■ Task 1 ■
Reproduce every line of the records that follow the blog post word for word, leaving out the pictures.

Friday, August 24, 2012

In Which The Cat Bids for a Title, The Stash is Enhanced, and An Antique is Rescued

We were in Norway recently.  Will post about that next time - lots of beautiful fjords, rocky headlands, forests and heathery moors, with a clean cold air that was thoroughly invigorating.

Now its best friend couldn't call Norway inexpensive.  Even indulging in a small beer involves taking out a second mortgage.  So yarn enhancing was to be frowned upon.  All the same, when you're in a country like Norway - is there any other country like Norway for yarn and knitting and crafts generally?  - it's impossible not to take a peek at least, finger one or two of the utterly irresistibles.  A few balls, therefore, found their way into the homeward-bound bags.


I simply cannot resist this gorgeous violet shade in Drops Baby Silk.  First discovered it last winter in Tromso, and, you may remember, made a pair of long cabled wristwarmers out of it on the spot (on a ski lift too, and while searching for the Northern Lights).  This time I gulped, dropped ten (yes, ten) balls on to the counter, gave the girl my credit card and asked her not to show me the total.  Well, where will I find it again?  Enough there for a superb polo neck winter sweater in ribs and cables, I would think.


This is another heartstopper:  Drops Fin, 50% baby alpaca, 50% silk, and as soft as you can possibly imagine.  Kitten's coat comes close, but not quite.  Originally took two balls, to make some self-indulgent winter socks, but then imagined what a cowl or scarf would feel like in this, and made it four.  Ah well, we can work 24/7 for the rest of the year.

■ Task 2 ■
List the landscape features the blog post names when describing Norway.

■ Material to process ■
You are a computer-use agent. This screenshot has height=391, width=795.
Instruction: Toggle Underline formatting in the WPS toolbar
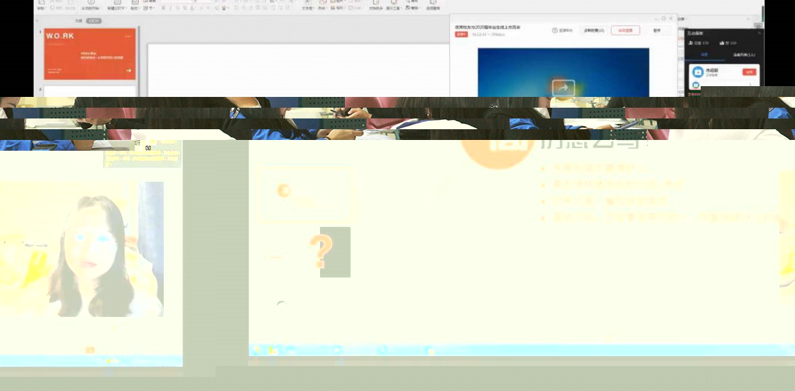[177, 8]
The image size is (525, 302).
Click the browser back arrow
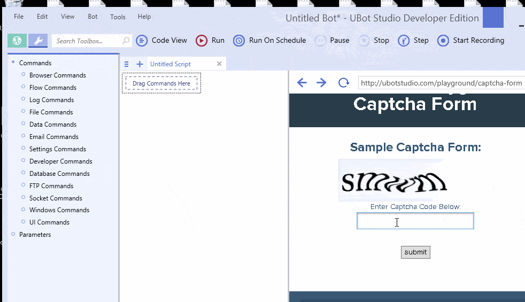pyautogui.click(x=302, y=82)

■ Written response 1 ■
You are a computer-use agent. This screenshot has height=391, width=795.
Instruction: Toggle Underline formatting in the WPS toolbar
[177, 8]
The image size is (525, 302).
Click the browser back arrow
pyautogui.click(x=302, y=82)

■ Written response 2 ■
fjords, rocky headlands, forests, heathery moors